34. The Management Board shall consist of 3 to 7 persons including the president and two vice-presidents. The president and vice-presidents shall be elected by the Management Board from among its members.

35. Meetings of the Management Board shall be held according to requirements, but at least once a month. Meetings shall be convened by the president.

36. The Management Board shall have the following authority:

a) realisation of the Association’s aims and objectives,

b) enactment of resolutions passed by the General Meeting,

c) drawing up work plans and budget,

d) administering the property of the Association,

e) passing resolutions on acquiring, transferring and charging the property of the Association,

f) representing the Association,

g) convening the General Meeting,

h) accepting and dismissing members.

37. The Audit Committee shall be appointed to exercise control over the activities of the Association.

38. The Audit Committee shall consist of 3 to 5 members, including the president, vice-president and secretary.

39. The Audit Committee shall have the following authority:

a) controlling activities of the Management Board,

b) presenting inspection reports to the General Meeting

c) the right to put forward a proposal for convening the General Meeting and the meeting of the Management Board,

d) submitting motions for the vote of approval for the authorities of the Association,

e) reporting its activities to the General Meeting.

40. If the number of members of the authorities of the Association diminishes during the term of office, new members can be co-opted by the remaining members of the authority in question. The number of members co-opted in this way cannot exceed 50% of the number of members of the authority.

CHAPTER V

PROPERTY AND FUNDS

41. The property of the Association shall be derived from the following sources:

a) membership fees,

b) donations, inheritances, bequests,

c) subsidies and revenue from public generosity.

42. All funds can be stored only in the account of the Association.

43. The Association shall run its financial management in line with applicable laws.

44. Decisions on acquiring, transferring and charging the property of the Association shall be made by the Management Board.

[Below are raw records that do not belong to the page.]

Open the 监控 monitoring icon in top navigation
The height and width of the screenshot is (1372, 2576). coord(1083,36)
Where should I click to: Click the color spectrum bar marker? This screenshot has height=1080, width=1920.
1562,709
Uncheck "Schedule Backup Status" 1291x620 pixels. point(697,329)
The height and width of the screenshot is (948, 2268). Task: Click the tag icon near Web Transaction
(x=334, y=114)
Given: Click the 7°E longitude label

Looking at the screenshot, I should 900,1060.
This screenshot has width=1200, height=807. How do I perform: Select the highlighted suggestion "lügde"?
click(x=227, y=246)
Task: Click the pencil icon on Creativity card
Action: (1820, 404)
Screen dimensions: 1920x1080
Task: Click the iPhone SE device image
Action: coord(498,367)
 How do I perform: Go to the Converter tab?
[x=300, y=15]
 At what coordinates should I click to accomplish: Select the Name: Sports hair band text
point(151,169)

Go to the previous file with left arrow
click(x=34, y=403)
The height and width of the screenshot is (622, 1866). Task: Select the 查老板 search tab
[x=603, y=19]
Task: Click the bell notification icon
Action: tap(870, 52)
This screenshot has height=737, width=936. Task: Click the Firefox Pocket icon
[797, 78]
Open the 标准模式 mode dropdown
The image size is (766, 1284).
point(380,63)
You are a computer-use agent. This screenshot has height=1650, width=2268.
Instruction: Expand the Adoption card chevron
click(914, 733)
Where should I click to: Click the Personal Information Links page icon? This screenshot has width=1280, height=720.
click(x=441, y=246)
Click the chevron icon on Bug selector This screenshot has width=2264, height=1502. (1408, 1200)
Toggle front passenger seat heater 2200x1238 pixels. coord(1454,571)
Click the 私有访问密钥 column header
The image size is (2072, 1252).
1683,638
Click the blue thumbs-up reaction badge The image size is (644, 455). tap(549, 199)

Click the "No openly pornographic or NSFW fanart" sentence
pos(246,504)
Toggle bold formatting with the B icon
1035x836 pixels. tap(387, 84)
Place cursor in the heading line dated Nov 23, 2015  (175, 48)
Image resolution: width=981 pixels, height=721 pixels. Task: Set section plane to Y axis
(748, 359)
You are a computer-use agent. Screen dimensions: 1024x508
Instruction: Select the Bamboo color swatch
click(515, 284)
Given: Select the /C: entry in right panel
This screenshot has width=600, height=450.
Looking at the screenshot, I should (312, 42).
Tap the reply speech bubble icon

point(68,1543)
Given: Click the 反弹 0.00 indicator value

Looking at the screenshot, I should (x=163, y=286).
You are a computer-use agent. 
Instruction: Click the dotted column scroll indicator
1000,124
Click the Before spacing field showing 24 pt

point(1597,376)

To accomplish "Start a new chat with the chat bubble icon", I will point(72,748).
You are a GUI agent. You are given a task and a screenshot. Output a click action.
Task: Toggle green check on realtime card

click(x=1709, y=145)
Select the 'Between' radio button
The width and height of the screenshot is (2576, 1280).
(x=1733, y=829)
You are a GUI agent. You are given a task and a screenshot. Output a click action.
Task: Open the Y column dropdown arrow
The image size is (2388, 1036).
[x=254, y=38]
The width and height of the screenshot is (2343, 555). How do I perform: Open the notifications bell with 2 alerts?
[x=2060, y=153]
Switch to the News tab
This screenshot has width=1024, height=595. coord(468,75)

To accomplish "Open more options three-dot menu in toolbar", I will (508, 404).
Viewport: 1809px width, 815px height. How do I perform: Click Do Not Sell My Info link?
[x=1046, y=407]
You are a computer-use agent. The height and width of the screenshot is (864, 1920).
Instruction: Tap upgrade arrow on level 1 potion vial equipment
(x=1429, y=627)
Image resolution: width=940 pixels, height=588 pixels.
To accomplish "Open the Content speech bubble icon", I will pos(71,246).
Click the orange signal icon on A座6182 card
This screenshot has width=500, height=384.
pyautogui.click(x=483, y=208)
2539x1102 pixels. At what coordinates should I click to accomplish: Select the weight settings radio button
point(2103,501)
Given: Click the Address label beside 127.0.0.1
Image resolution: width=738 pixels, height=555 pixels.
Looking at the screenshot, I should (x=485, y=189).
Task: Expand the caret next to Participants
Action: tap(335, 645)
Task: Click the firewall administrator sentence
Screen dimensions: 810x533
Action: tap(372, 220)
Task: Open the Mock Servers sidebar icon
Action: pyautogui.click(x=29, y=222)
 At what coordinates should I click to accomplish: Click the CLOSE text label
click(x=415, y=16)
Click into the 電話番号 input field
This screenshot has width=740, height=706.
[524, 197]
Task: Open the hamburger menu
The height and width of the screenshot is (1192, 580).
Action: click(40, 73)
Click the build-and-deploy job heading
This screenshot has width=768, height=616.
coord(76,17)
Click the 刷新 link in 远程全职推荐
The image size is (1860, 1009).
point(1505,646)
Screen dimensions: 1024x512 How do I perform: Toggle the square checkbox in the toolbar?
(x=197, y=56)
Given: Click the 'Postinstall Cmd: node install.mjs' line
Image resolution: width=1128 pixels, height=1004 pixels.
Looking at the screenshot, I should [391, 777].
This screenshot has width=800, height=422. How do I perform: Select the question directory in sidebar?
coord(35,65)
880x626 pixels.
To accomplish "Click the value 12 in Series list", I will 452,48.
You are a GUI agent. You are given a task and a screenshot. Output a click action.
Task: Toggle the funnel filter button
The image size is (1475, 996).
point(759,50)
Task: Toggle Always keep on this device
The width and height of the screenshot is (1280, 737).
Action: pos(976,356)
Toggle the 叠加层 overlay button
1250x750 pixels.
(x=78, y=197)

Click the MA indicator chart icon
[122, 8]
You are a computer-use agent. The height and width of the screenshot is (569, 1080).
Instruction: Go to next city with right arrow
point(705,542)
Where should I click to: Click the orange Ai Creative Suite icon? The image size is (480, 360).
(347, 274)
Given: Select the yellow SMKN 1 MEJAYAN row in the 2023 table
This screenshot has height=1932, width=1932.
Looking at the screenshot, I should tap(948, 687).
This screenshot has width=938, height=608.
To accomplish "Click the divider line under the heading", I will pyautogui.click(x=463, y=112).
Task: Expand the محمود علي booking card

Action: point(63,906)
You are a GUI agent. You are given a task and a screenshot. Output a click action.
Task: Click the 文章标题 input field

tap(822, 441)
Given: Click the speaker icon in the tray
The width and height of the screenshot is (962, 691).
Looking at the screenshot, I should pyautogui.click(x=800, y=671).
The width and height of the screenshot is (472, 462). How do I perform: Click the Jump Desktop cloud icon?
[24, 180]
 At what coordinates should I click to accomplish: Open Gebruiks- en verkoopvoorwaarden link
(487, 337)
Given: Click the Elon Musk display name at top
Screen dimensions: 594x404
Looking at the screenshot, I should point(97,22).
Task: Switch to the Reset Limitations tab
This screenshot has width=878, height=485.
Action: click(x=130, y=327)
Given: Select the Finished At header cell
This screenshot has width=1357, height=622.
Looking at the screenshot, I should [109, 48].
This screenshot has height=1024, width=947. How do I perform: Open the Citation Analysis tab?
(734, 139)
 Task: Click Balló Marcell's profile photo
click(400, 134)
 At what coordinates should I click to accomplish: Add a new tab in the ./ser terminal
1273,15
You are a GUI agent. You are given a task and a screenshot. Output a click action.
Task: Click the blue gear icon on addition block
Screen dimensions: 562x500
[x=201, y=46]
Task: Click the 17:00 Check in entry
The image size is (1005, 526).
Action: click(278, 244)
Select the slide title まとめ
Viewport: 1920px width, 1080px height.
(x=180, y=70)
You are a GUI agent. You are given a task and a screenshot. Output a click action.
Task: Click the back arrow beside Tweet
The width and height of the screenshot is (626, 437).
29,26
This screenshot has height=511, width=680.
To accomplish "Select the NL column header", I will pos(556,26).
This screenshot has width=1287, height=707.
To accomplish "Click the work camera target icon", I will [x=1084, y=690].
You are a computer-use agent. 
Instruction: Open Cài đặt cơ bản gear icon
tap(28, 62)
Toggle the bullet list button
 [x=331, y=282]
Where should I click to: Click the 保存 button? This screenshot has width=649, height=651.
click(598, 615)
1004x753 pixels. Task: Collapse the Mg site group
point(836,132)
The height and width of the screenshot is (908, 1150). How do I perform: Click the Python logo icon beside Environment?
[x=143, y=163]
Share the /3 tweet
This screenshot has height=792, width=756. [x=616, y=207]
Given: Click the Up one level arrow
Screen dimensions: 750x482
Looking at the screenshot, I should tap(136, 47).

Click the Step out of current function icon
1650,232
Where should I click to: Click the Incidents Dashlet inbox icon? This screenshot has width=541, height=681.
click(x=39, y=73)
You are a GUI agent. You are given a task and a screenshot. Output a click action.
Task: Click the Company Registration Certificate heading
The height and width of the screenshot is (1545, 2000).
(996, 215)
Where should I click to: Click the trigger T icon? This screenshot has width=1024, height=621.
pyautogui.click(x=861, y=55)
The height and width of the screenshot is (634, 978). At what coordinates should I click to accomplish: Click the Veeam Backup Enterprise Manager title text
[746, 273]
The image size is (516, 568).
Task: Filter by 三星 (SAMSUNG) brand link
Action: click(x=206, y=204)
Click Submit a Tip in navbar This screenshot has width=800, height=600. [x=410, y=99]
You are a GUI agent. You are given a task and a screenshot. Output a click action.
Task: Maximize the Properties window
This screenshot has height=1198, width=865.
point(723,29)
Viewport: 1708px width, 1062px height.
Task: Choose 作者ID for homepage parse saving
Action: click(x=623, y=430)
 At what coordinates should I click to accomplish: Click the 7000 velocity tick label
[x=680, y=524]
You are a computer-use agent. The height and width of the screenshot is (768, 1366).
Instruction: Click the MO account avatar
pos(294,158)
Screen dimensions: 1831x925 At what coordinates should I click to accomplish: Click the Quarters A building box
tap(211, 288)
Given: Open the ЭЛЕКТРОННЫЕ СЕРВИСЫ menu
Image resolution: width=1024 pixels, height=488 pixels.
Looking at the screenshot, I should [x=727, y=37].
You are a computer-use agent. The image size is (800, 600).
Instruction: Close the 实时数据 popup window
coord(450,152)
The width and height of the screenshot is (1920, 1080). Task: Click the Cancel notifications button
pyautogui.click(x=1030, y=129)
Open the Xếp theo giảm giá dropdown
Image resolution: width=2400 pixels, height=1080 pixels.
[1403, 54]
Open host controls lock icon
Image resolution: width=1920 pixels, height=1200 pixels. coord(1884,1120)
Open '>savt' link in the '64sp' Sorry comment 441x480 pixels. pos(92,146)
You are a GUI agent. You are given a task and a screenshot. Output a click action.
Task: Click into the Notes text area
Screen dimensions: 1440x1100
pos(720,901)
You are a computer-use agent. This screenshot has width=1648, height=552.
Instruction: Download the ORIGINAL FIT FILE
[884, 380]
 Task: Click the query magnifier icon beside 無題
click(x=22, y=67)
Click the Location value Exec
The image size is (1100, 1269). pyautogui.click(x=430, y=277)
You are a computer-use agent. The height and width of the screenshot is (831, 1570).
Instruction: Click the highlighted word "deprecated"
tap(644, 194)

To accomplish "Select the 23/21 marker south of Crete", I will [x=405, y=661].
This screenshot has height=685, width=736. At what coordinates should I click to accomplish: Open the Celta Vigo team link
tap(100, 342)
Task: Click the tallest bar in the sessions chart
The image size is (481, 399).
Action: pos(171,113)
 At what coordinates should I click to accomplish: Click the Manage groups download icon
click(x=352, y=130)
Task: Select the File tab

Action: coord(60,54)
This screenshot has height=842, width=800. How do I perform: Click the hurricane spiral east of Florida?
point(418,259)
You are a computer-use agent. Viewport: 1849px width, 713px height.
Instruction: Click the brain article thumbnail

45. Concluding agreements, granting the power of attorney and submitting declarations of intent, especially regarding financial issues shall require the signatures of two members of the Management Board acting together.

CHAPTER VI

FINAL PROVISIONS

46. Resolutions on amendments to the articles of association and the dissolution of the Association shall be passed by the General Meeting by qualified majority voting – (2/3 majority), in the presence of at least 50% of members entitled to vote.

47. On enacting a resolution to dissolve the Association, the General Meeting determines the means of liquidation and the purpose for which the Association’s property shall be used.

48. In matters not regulated by the articles of the association, the provisions of the Associations Act shall apply.